**TANTANGAN:** Menurut jumhur ulama fiqh dalam halaman tentang musaqah di bawah ini, apa saja rukun musaqqah?

I.       Ringkasan Bab 6

1.      Secara etimologi, Musaqah berarti transaksi dalam pengairan. Secara terminologi fiqh, musaqqah yaitu akad untuk pemeliharaan pohom kurma, tanaman (pertanian) , dan lainnya dengan syarat-syarat tertentu. Atau penyerahan sebidang kebun pada petani untuk digarap dan dirawat dengan ketentuan bahwa petani mendapatkan bagian dari hasil kebun itu. Menurut kebanyakan ulama, hukum musaqqah yaitu boleh atau mubah.

2.      Jumhur ulama fiqh berpendirian bahwa rukun musaqqah ada lima, yaitu:

a.       Dua orang/ pihak yang melakukan transaksi.

b.      Tanah yang dijadikan objek musaqqah.

c.       Jenis usaha yang akan dilakukan petani penggarap.

d.      Ketentuan mengenai pembagian hasil musaqqah.

e.       Sighat (ungkapan) ijab dan Kabul.

Adapun syarat-syarat yang harus dipenuhi oleh masing-masing rukun sebagai berikut:

a.       Kedua belah pihak yang melakukan transaksi musaqqah harus orang yang cakap nbertindak hukum, yakni dewasa (akil balig) dan berakal.

b.      Objek musaqqah itu harus terdiri atas pepohonan yang mempunyai buah.

c.       Lamanya perjanjian harus jelas.

Akad musaqqah berakhir apabila:

a.       Tenggang waktu yang disepakati dalam akad telah habis.

b.      Salah satu pihak meninggal dunia.

c.       Ada uzur yang membuat salah satu pihak tidak boleh melanjudkan akad.

**CUPLIKAN DATA:**

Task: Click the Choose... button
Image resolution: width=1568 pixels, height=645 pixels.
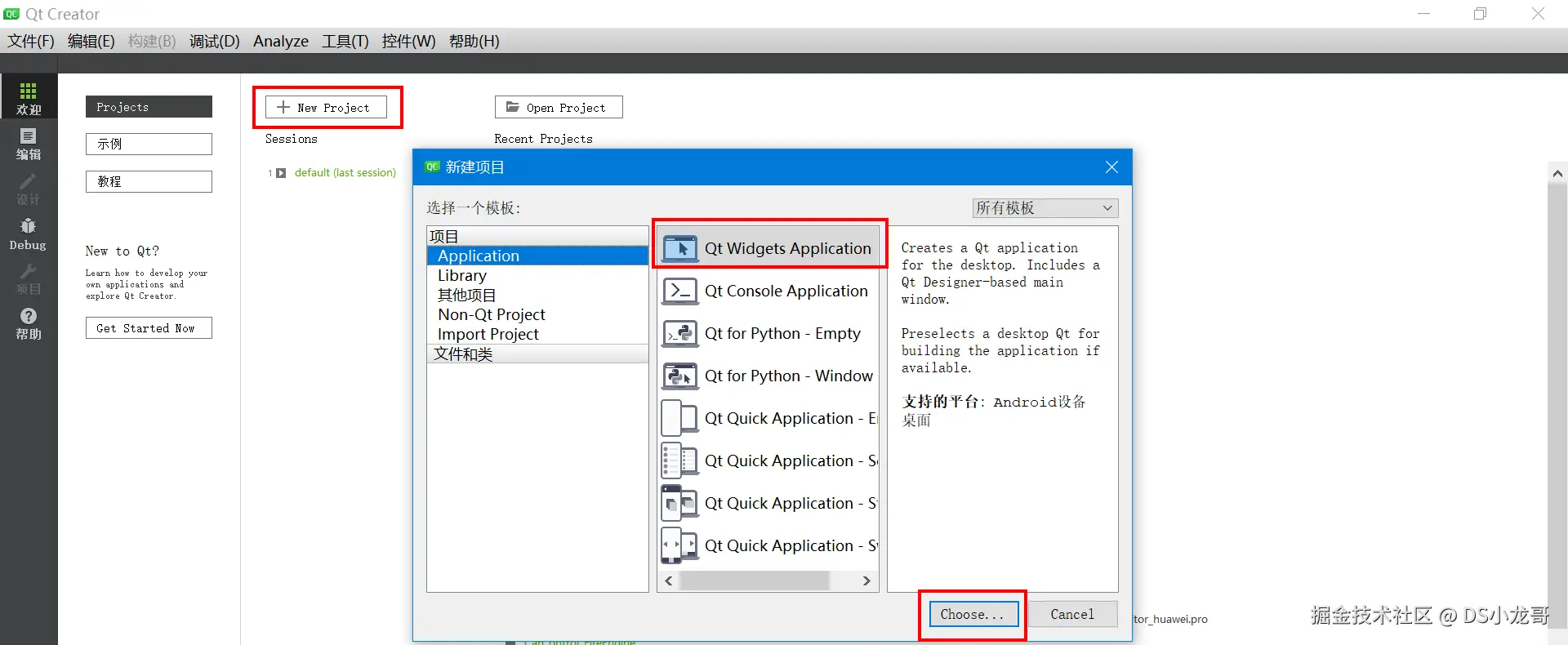Action: coord(973,614)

**PEMBAHASAN JAWABAN:**
1. Dua orang/pihak yang melakukan transaksi.
2. Tanah yang dijadikan objek musaqqah.
3. Jenis usaha yang akan dilakukan petani penggarap.
4. Ketentuan mengenai pembagian hasil musaqqah.
5. Sighat (ungkapan) ijab dan kabul.